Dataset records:

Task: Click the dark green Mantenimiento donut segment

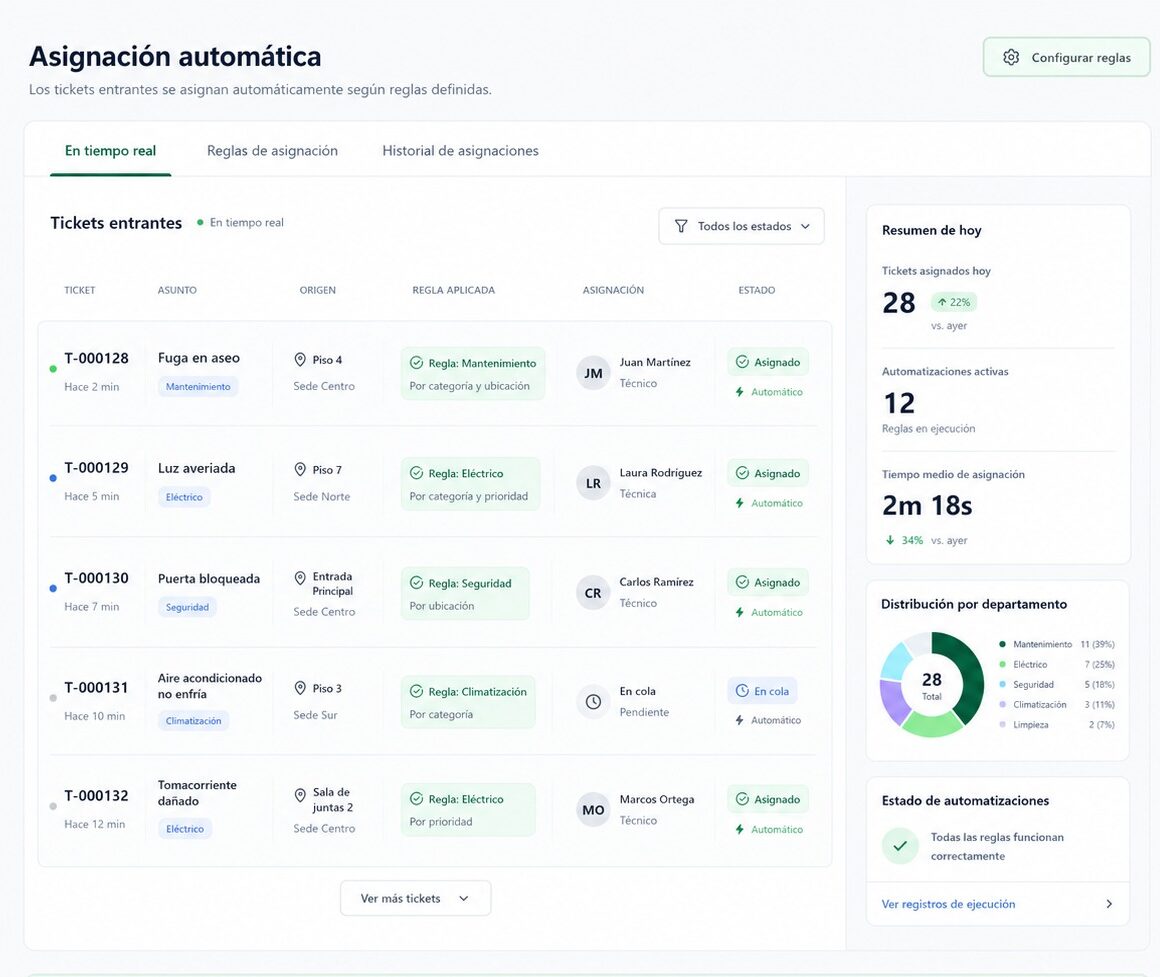Action: coord(962,672)
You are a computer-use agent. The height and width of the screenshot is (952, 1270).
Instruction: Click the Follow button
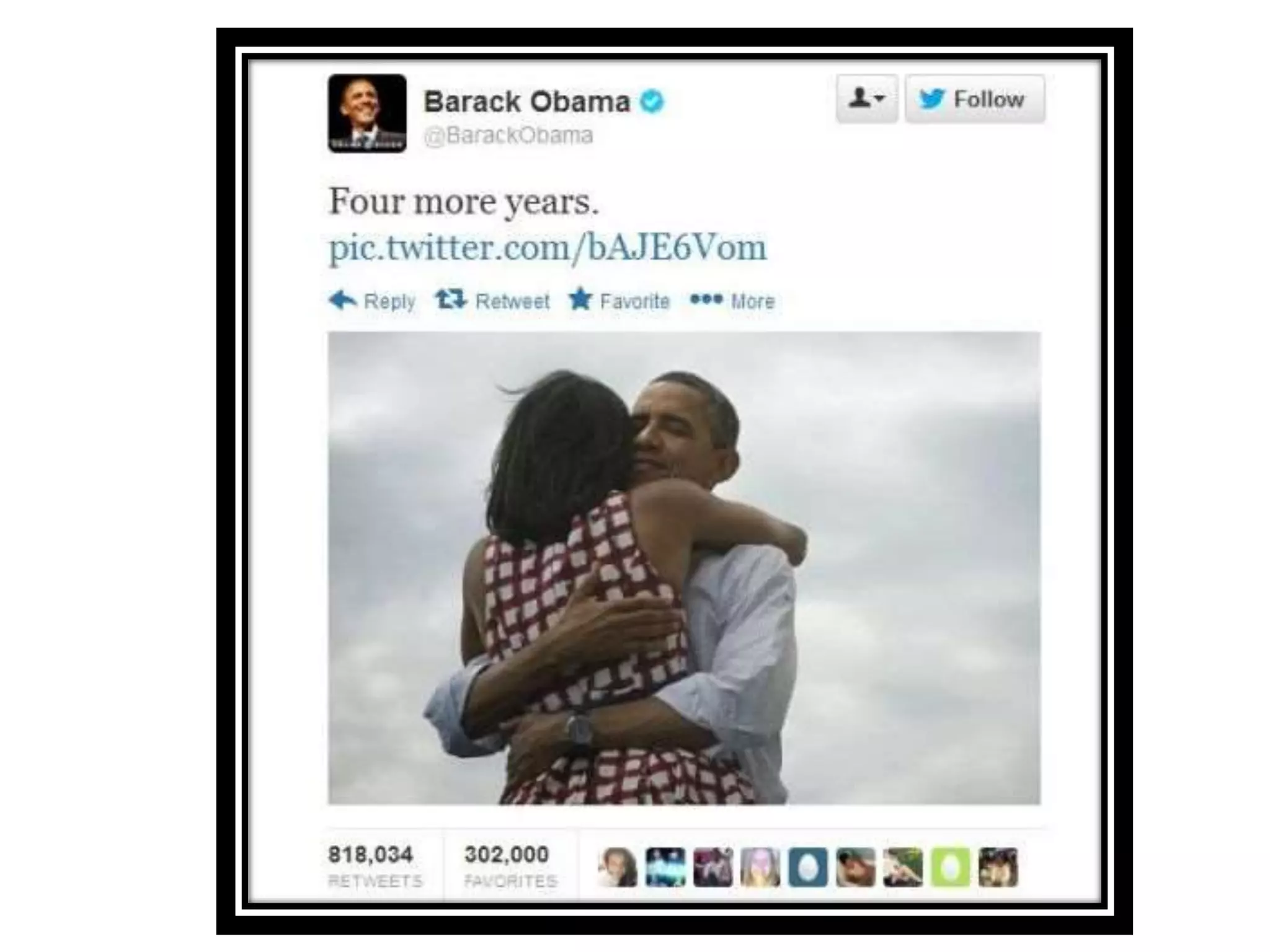pos(975,99)
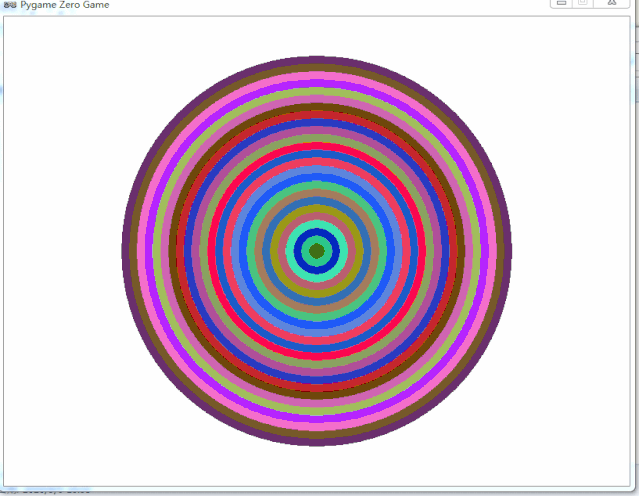The width and height of the screenshot is (639, 496).
Task: Click the Pygame Zero window icon
Action: [10, 5]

→ Your instructions:
Without including any pictures, please restate all the records exactly.

→ Task result:
Task: Click the dark green Mantenimiento donut segment

Action: coord(962,672)
You are a computer-use agent. The height and width of the screenshot is (952, 1270).
Instruction: Click the Follow button
pos(975,99)
The width and height of the screenshot is (639, 496).
Task: Click the Pygame Zero window icon
Action: [10, 5]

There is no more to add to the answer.